Armed with an apple picker, Primrose, Poppy and I spent a glorious afternoon gathering apples and learning all about old English varieties of cookers and eaters.  Mrs Worthington is now known as ‘apple lady’ according to Poppy.  Trampling in and amongst the apple trees, I was reminded of why we moved to the countryside in the first place – a desire to lead a simpler life.  Well, Margot’s idea of a simpler life at any rate!  There will be no knitting of yoghurt here!  On a sunny day in September, it was heavenly to watch my own dear dots scrambling through the apple boughs and munching on their treasured finds.  At that moment, I could honestly not imagine anything better!  My mind is now full of ideas of growing my own mini orchard once we have tackled the jungle that is the garden.  Perhaps it was the talk of cider that got me thinking about my own apples and the need for an apple press?

What a beauty! Not sure this one made it to the basket...

What a beauty! Not sure this one made it to the basket…

With our baskets laden, we skipped home to cook an apple cake.  I know what you are thinking, dear Reader….MARGOT DOES NOT MAKE CAKES.  This is true.  However, the girls called for cake and I was desperate to use my new gadget.  All hail the miraculous apple peeler and thank the Lord for Nigel Slater who has a really easy cake recipe which even this baking criminal can manage!

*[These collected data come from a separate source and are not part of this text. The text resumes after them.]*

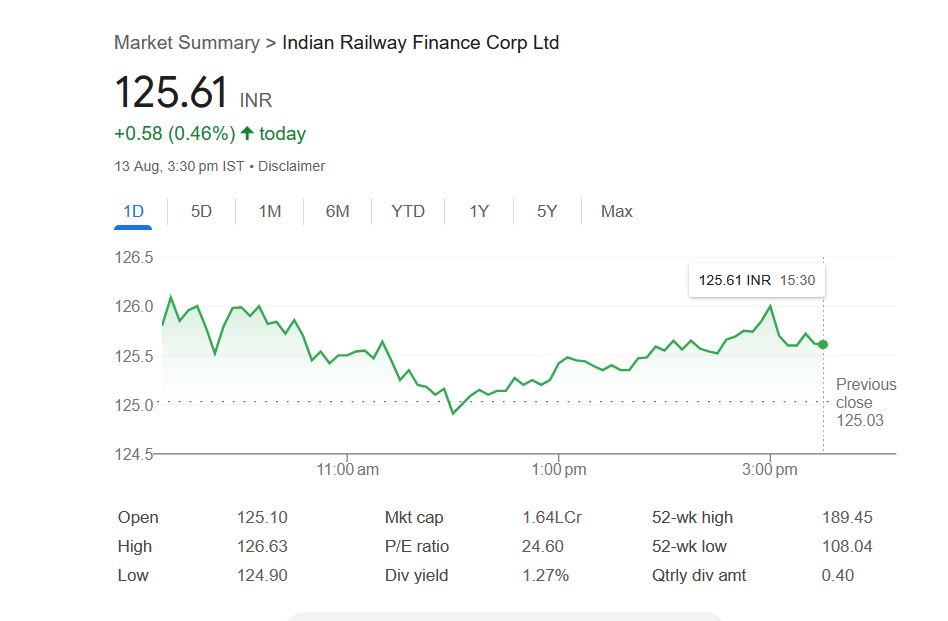Image resolution: width=948 pixels, height=621 pixels.
Task: Switch to the 5D chart tab
Action: pos(201,211)
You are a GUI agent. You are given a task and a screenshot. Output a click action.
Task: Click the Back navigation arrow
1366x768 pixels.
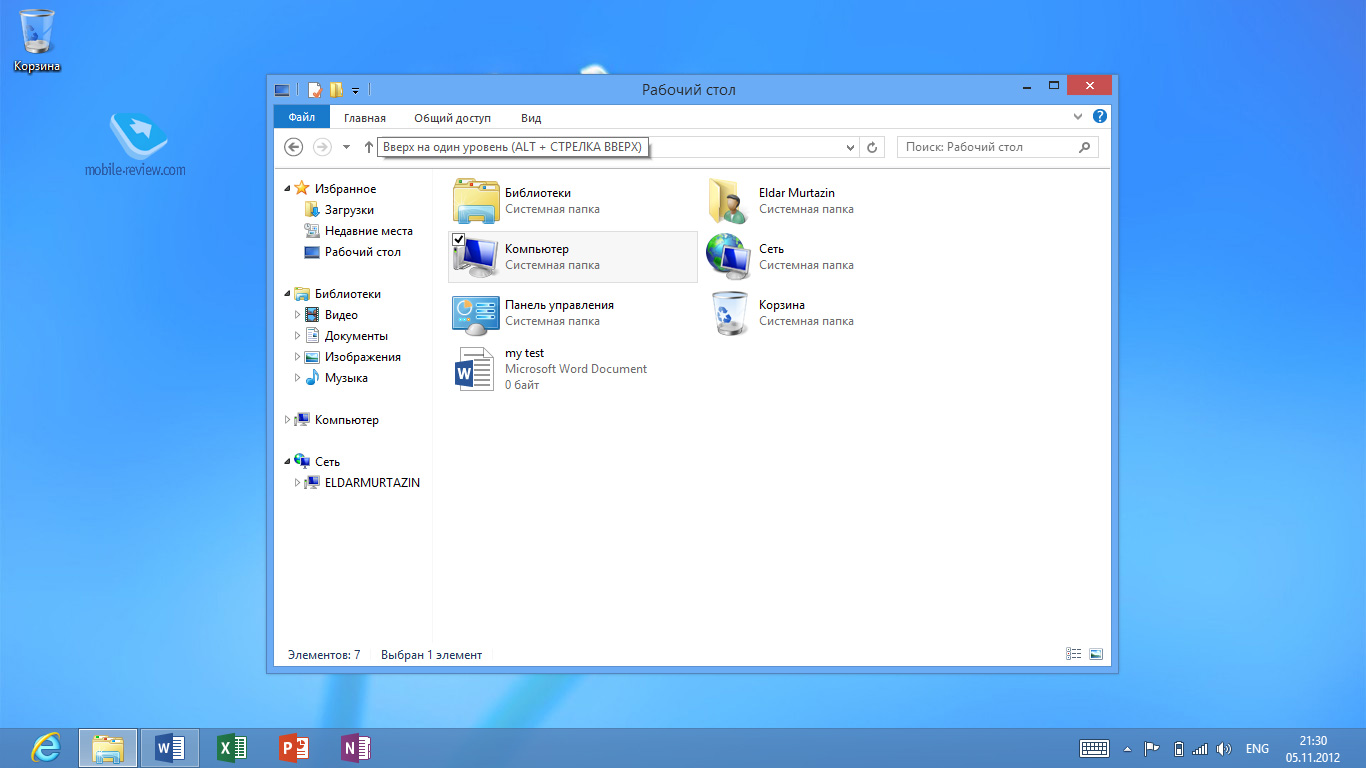coord(293,147)
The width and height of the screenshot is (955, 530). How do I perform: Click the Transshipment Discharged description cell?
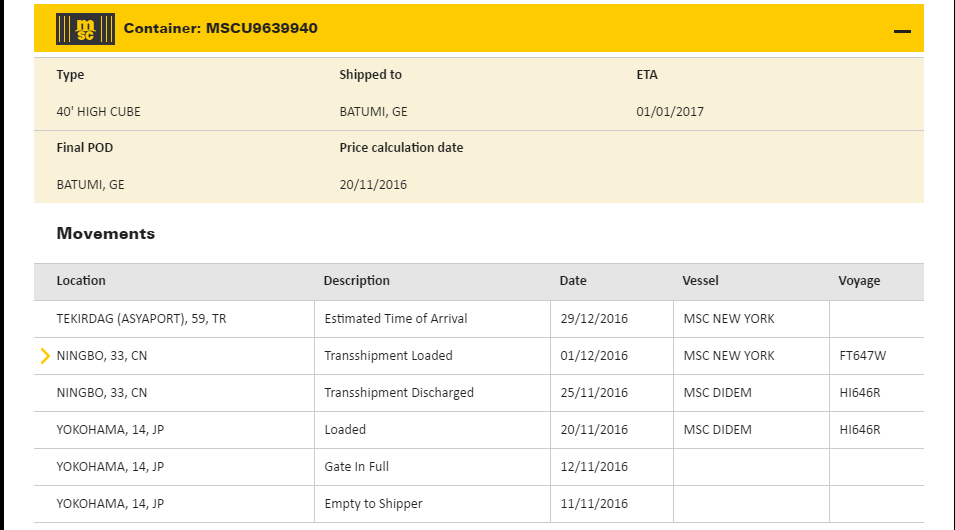coord(399,393)
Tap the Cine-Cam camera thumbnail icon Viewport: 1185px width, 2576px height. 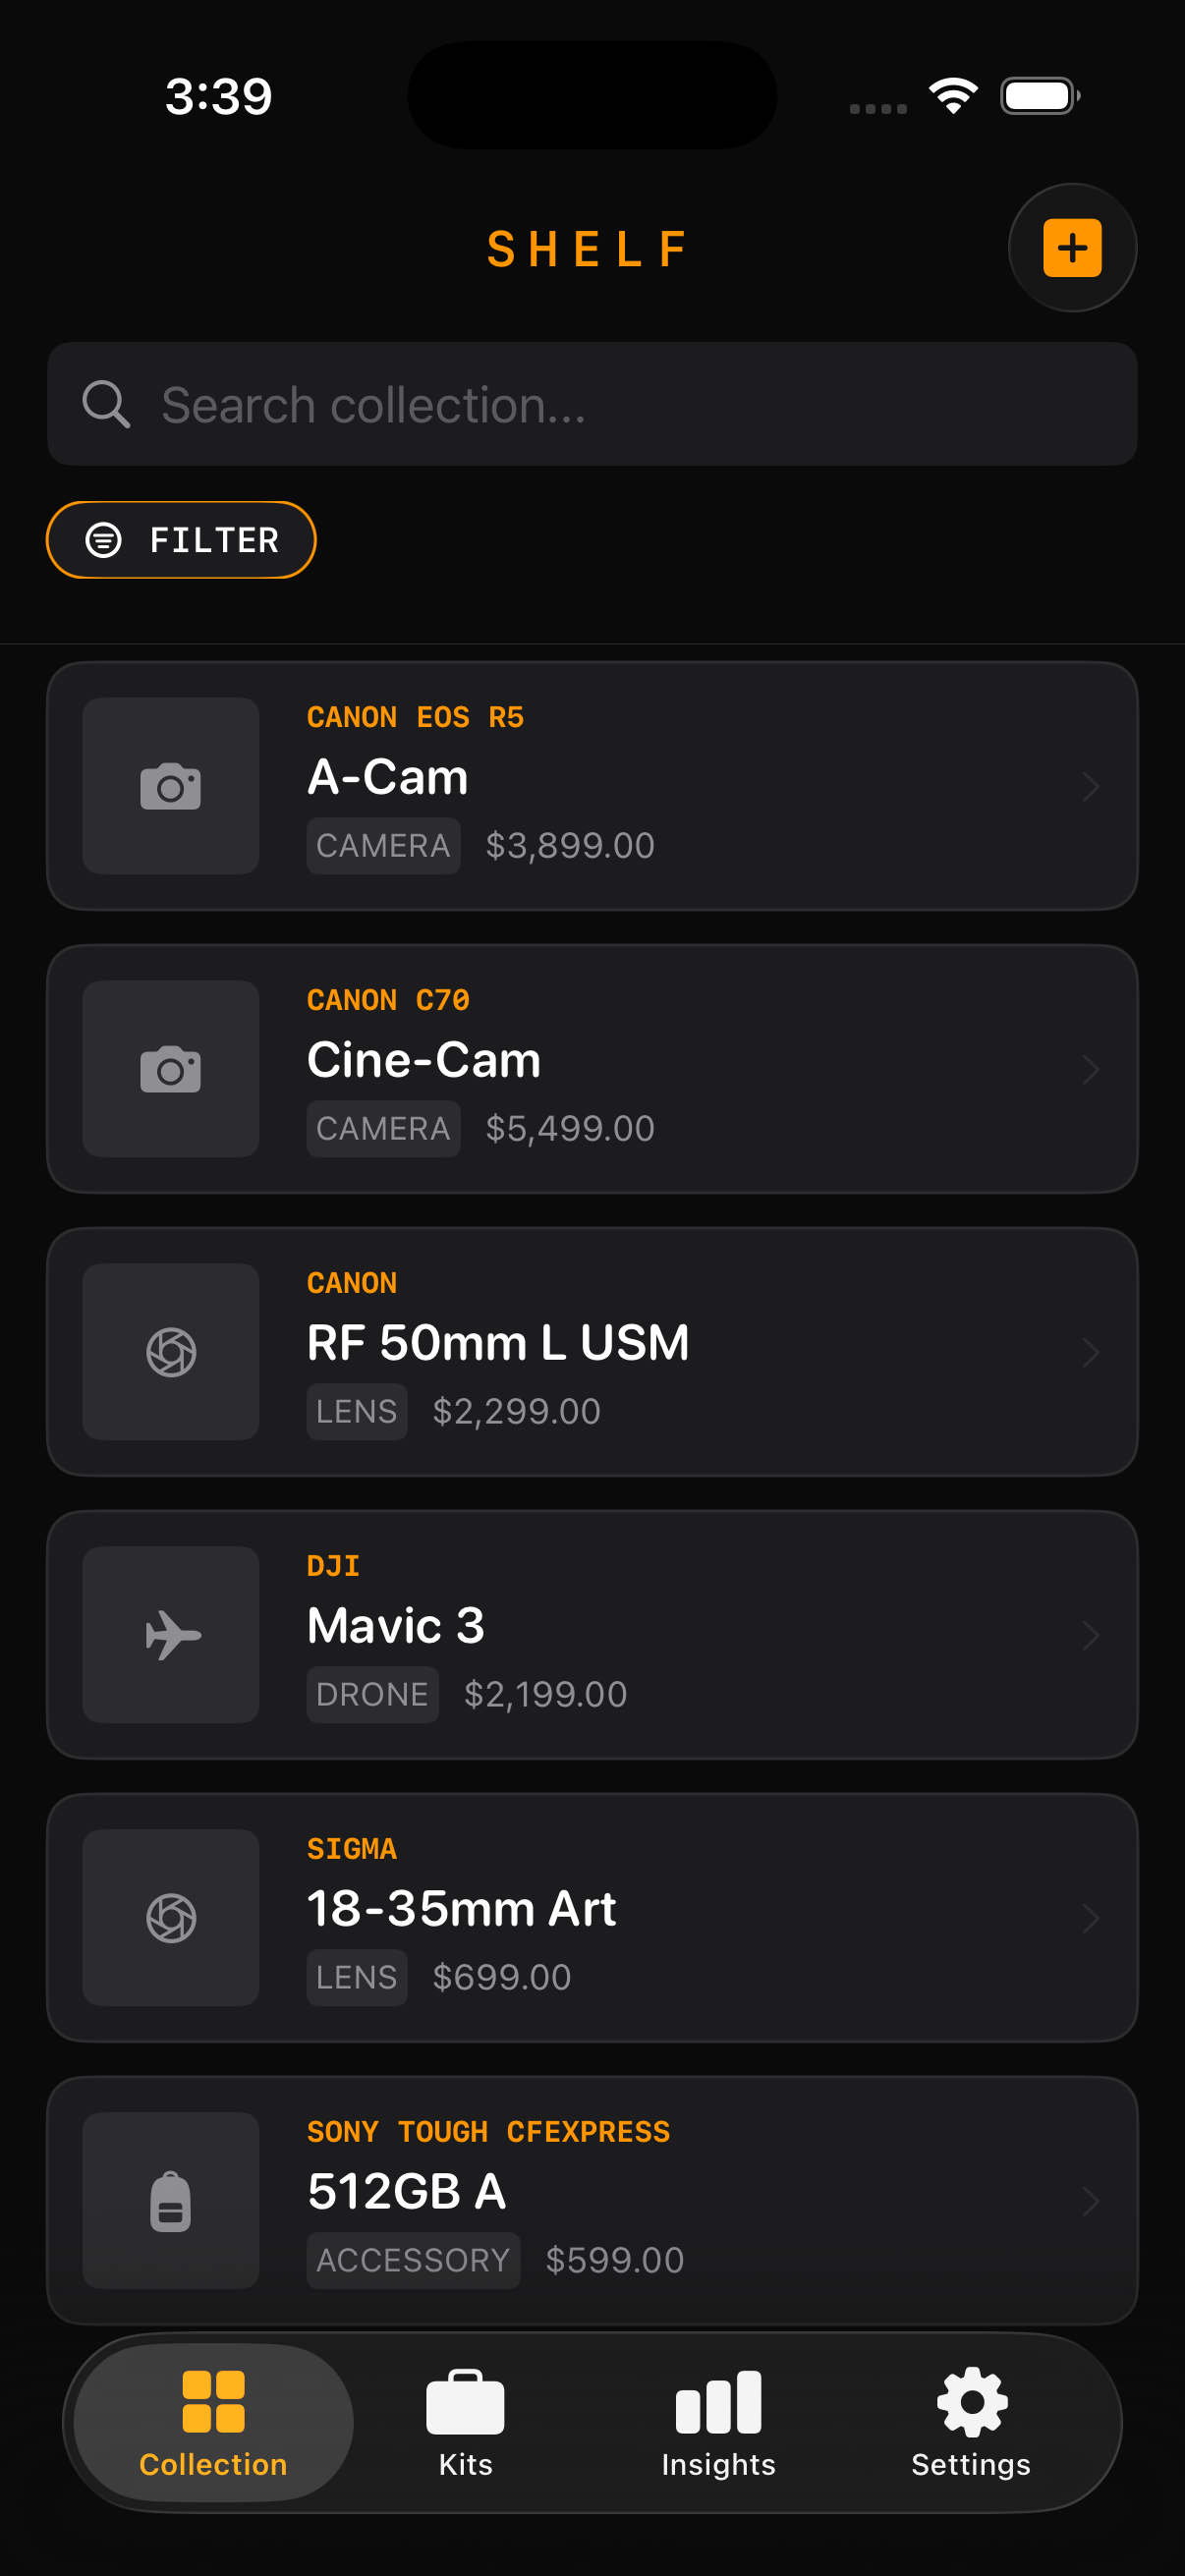171,1069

Everyone needs one of these - believe me!

Everyone needs one of these – believe me! Go to Garden Trading and get one!

An edible cake!  Makes a change!

Edible! Makes a change!

Girls merrily scoffing cake, I had time to panic about the annual village Harvest lunch.  The form is that everyone makes something for the table and I have been asked to prepare a shepherd’s pie.  Nothing too extraordinary about that – shepherd’s pie is shepherd’s pie.  Well I think it is at any rate but you never know, the village might have an ancient pie tradition which I haven’t discovered as yet.  The real anxiety, resting pie issues to one side, is that in addition to the culinary part comes a request for a harvest floral display for the village church.  Oh dear!  I have been frantically researching autumn displays and wreaths for days now and I am still none the wiser.  Where is a local florist when you need one?  Do they not realise that I am townie and know nothing of arranging flowers?  At this rate, I might just have to hang apples from the church ceiling in a decorative fashion…….apple bobbing anyone?!